» **WHAT IS ASKED**: Reproduce every line of the listing below verbatim, keeping all characters, spacing, and coordinates unchanged.

# START OF DATA FOR THE TASK

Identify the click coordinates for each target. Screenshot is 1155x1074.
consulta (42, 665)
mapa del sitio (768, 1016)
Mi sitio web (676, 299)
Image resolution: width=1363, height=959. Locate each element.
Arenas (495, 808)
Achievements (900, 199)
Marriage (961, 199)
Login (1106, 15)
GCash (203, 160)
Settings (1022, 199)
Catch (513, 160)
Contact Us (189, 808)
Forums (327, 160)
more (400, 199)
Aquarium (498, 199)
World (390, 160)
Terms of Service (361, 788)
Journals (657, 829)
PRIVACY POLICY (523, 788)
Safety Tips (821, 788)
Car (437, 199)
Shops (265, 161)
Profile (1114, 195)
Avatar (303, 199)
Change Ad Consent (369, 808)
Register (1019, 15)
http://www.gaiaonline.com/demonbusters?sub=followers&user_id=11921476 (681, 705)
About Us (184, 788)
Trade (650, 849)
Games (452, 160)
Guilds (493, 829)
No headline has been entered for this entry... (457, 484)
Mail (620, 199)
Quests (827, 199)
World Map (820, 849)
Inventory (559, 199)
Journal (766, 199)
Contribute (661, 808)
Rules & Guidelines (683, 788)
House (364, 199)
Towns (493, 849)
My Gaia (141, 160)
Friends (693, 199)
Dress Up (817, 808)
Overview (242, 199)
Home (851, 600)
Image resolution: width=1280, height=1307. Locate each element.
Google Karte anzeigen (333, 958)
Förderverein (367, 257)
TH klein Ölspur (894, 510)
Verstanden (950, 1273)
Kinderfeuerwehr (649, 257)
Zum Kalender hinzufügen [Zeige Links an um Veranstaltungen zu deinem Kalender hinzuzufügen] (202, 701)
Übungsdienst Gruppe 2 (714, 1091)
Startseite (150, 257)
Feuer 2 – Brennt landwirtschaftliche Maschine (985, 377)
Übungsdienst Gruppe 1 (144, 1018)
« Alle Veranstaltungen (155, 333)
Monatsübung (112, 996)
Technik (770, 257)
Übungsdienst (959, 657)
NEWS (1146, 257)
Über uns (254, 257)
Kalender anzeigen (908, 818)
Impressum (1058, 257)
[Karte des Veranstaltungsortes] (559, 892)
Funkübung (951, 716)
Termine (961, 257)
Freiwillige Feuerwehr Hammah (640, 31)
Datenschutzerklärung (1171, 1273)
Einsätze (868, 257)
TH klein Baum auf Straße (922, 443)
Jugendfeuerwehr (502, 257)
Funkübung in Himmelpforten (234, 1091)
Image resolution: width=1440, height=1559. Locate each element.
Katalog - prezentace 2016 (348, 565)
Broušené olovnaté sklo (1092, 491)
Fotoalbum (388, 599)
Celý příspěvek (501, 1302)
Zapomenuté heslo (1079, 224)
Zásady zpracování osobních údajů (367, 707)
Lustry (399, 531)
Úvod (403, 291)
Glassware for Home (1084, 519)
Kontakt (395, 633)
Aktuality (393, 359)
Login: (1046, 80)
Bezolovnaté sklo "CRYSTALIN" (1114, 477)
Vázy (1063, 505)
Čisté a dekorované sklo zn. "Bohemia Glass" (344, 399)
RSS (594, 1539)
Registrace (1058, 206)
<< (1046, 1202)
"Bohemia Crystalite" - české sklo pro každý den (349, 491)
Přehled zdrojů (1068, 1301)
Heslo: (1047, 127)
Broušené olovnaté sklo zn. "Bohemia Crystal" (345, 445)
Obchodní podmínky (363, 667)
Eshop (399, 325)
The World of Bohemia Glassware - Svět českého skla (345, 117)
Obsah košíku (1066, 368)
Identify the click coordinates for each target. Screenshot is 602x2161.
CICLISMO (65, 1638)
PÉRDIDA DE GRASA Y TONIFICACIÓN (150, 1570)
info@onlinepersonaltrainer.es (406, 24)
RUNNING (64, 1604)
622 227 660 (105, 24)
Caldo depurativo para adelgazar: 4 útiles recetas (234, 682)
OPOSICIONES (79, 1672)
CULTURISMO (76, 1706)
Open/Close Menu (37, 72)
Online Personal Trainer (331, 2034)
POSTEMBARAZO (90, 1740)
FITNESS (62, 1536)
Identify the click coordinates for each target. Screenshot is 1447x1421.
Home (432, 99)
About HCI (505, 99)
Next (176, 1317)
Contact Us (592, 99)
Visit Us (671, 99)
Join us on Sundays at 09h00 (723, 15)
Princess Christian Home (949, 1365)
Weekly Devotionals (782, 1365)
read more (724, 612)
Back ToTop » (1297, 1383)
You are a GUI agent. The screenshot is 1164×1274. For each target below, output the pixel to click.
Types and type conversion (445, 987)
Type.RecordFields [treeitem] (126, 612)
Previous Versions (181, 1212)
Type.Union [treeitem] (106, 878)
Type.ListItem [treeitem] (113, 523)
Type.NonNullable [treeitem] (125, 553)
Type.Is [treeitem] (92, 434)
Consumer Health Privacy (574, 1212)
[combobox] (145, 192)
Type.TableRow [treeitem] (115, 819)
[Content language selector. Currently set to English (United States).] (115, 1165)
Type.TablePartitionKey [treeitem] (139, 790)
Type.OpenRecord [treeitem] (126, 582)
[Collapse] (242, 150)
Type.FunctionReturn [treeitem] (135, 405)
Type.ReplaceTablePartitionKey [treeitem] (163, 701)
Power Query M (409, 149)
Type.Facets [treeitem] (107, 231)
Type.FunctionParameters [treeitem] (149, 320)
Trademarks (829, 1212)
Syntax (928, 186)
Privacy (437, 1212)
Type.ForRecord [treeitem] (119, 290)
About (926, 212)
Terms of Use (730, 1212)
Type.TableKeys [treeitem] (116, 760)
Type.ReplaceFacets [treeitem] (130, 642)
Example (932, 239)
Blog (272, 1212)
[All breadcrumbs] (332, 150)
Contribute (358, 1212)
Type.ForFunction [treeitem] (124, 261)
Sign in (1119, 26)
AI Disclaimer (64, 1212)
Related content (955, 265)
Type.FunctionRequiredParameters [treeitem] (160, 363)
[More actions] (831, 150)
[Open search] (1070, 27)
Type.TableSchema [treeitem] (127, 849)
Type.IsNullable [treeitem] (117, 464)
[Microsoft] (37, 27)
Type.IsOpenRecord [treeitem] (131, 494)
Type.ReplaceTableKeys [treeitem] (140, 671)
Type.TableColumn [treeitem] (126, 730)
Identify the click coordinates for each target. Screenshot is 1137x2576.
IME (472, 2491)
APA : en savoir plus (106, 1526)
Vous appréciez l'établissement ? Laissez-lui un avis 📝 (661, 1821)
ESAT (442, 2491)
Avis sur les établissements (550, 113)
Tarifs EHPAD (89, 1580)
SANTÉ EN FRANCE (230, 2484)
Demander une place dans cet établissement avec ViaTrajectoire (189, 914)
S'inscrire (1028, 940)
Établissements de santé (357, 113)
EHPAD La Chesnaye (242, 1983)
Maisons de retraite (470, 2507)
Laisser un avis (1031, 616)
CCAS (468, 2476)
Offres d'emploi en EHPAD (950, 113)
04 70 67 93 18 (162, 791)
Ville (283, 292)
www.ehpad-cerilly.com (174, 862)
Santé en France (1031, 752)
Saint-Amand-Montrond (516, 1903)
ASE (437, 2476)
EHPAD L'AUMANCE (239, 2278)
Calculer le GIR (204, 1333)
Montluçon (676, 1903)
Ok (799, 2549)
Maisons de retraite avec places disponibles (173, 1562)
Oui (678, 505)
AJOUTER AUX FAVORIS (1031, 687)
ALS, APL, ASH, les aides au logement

# END OF DATA FOR THE TASK

» **TASK RESULT**:
Identify the click coordinates for each target. Screenshot is 1155x1074.
consulta (42, 665)
mapa del sitio (768, 1016)
Mi sitio web (676, 299)
Image resolution: width=1363, height=959. Locate each element.
Arenas (495, 808)
Achievements (900, 199)
Marriage (961, 199)
Login (1106, 15)
GCash (203, 160)
Settings (1022, 199)
Catch (513, 160)
Contact Us (189, 808)
Forums (327, 160)
more (400, 199)
Aquarium (498, 199)
World (390, 160)
Terms of Service (361, 788)
Journals (657, 829)
PRIVACY POLICY (523, 788)
Safety Tips (821, 788)
Car (437, 199)
Shops (265, 161)
Profile (1114, 195)
Avatar (303, 199)
Change Ad Consent (369, 808)
Register (1019, 15)
http://www.gaiaonline.com/demonbusters?sub=followers&user_id=11921476 (681, 705)
About Us (184, 788)
Trade (650, 849)
Games (452, 160)
Guilds (493, 829)
No headline has been entered for this entry... (457, 484)
Mail (620, 199)
Quests (827, 199)
World Map (820, 849)
Inventory (559, 199)
Journal (766, 199)
Contribute (661, 808)
Rules & Guidelines (683, 788)
House (364, 199)
Towns (493, 849)
My Gaia (141, 160)
Friends (693, 199)
Dress Up (817, 808)
Overview (242, 199)
Home (851, 600)
Image resolution: width=1280, height=1307. Locate each element.
Google Karte anzeigen (333, 958)
Förderverein (367, 257)
TH klein Ölspur (894, 510)
Verstanden (950, 1273)
Kinderfeuerwehr (649, 257)
Zum Kalender hinzufügen [Zeige Links an um Veranstaltungen zu deinem Kalender hinzuzufügen] (202, 701)
Übungsdienst Gruppe 2 (714, 1091)
Startseite (150, 257)
Feuer 2 – Brennt landwirtschaftliche Maschine (985, 377)
Übungsdienst Gruppe 1 (144, 1018)
« Alle Veranstaltungen (155, 333)
Monatsübung (112, 996)
Technik (770, 257)
Übungsdienst (959, 657)
NEWS (1146, 257)
Über uns (254, 257)
Kalender anzeigen (908, 818)
Impressum (1058, 257)
[Karte des Veranstaltungsortes] (559, 892)
Funkübung (951, 716)
Termine (961, 257)
Freiwillige Feuerwehr Hammah (640, 31)
Datenschutzerklärung (1171, 1273)
Einsätze (868, 257)
TH klein Baum auf Straße (922, 443)
Jugendfeuerwehr (502, 257)
Funkübung in Himmelpforten (234, 1091)
Image resolution: width=1440, height=1559. Locate each element.
Katalog - prezentace 2016 (348, 565)
Broušené olovnaté sklo (1092, 491)
Fotoalbum (388, 599)
Celý příspěvek (501, 1302)
Zapomenuté heslo (1079, 224)
Zásady zpracování osobních údajů (367, 707)
Lustry (399, 531)
Úvod (403, 291)
Glassware for Home (1084, 519)
Kontakt (395, 633)
Aktuality (393, 359)
Login: (1046, 80)
Bezolovnaté sklo "CRYSTALIN" (1114, 477)
Vázy (1063, 505)
Čisté a dekorované sklo zn. "Bohemia Glass" (344, 399)
RSS (594, 1539)
Registrace (1058, 206)
<< (1046, 1202)
"Bohemia Crystalite" - české sklo pro každý den (349, 491)
Přehled zdrojů (1068, 1301)
Heslo: (1047, 127)
Broušené olovnaté sklo zn. "Bohemia Crystal" (345, 445)
Obchodní podmínky (363, 667)
Eshop (399, 325)
The World of Bohemia Glassware - Svět českého skla (345, 117)
Obsah košíku (1066, 368)
Identify the click coordinates for each target. Screenshot is 602x2161.
CICLISMO (65, 1638)
PÉRDIDA DE GRASA Y TONIFICACIÓN (150, 1570)
info@onlinepersonaltrainer.es (406, 24)
RUNNING (64, 1604)
622 227 660 (105, 24)
Caldo depurativo para adelgazar: 4 útiles recetas (234, 682)
OPOSICIONES (79, 1672)
CULTURISMO (76, 1706)
Open/Close Menu (37, 72)
Online Personal Trainer (331, 2034)
POSTEMBARAZO (90, 1740)
FITNESS (62, 1536)
Identify the click coordinates for each target. Screenshot is 1447x1421.
Home (432, 99)
About HCI (505, 99)
Next (176, 1317)
Contact Us (592, 99)
Visit Us (671, 99)
Join us on Sundays at 09h00 (723, 15)
Princess Christian Home (949, 1365)
Weekly Devotionals (782, 1365)
read more (724, 612)
Back ToTop » (1297, 1383)
You are a GUI agent. The screenshot is 1164×1274. For each target below, output the pixel to click.
Types and type conversion (445, 987)
Type.RecordFields [treeitem] (126, 612)
Previous Versions (181, 1212)
Type.Union [treeitem] (106, 878)
Type.ListItem [treeitem] (113, 523)
Type.NonNullable [treeitem] (125, 553)
Type.Is [treeitem] (92, 434)
Consumer Health Privacy (574, 1212)
[combobox] (145, 192)
Type.TableRow [treeitem] (115, 819)
[Content language selector. Currently set to English (United States).] (115, 1165)
Type.TablePartitionKey [treeitem] (139, 790)
Type.OpenRecord [treeitem] (126, 582)
[Collapse] (242, 150)
Type.FunctionReturn [treeitem] (135, 405)
Type.ReplaceTablePartitionKey [treeitem] (163, 701)
Power Query M (409, 149)
Type.Facets [treeitem] (107, 231)
Type.FunctionParameters [treeitem] (149, 320)
Trademarks (829, 1212)
Syntax (928, 186)
Privacy (437, 1212)
Type.ForRecord [treeitem] (119, 290)
About (926, 212)
Terms of Use (730, 1212)
Type.TableKeys [treeitem] (116, 760)
Type.ReplaceFacets [treeitem] (130, 642)
Example (932, 239)
Blog (272, 1212)
[All breadcrumbs] (332, 150)
Contribute (358, 1212)
Type.ForFunction [treeitem] (124, 261)
Sign in (1119, 26)
AI Disclaimer (64, 1212)
Related content (955, 265)
Type.FunctionRequiredParameters [treeitem] (160, 363)
[More actions] (831, 150)
[Open search] (1070, 27)
Type.TableSchema [treeitem] (127, 849)
Type.IsNullable [treeitem] (117, 464)
[Microsoft] (37, 27)
Type.IsOpenRecord [treeitem] (131, 494)
Type.ReplaceTableKeys [treeitem] (140, 671)
Type.TableColumn [treeitem] (126, 730)
Identify the click coordinates for each target. Screenshot is 1137x2576.
IME (472, 2491)
APA : en savoir plus (106, 1526)
Vous appréciez l'établissement ? Laissez-lui un avis 📝 (661, 1821)
ESAT (442, 2491)
Avis sur les établissements (550, 113)
Tarifs EHPAD (89, 1580)
SANTÉ EN FRANCE (230, 2484)
Demander une place dans cet établissement avec ViaTrajectoire (189, 914)
S'inscrire (1028, 940)
Établissements de santé (357, 113)
EHPAD La Chesnaye (242, 1983)
Maisons de retraite (470, 2507)
Laisser un avis (1031, 616)
CCAS (468, 2476)
Offres d'emploi en EHPAD (950, 113)
04 70 67 93 18 (162, 791)
Ville (283, 292)
www.ehpad-cerilly.com (174, 862)
Santé en France (1031, 752)
Saint-Amand-Montrond (516, 1903)
ASE (437, 2476)
EHPAD L'AUMANCE (239, 2278)
Calculer le GIR (204, 1333)
Montluçon (676, 1903)
Ok (799, 2549)
Maisons de retraite avec places disponibles (173, 1562)
Oui (678, 505)
AJOUTER AUX FAVORIS (1031, 687)
ALS, APL, ASH, les aides au logement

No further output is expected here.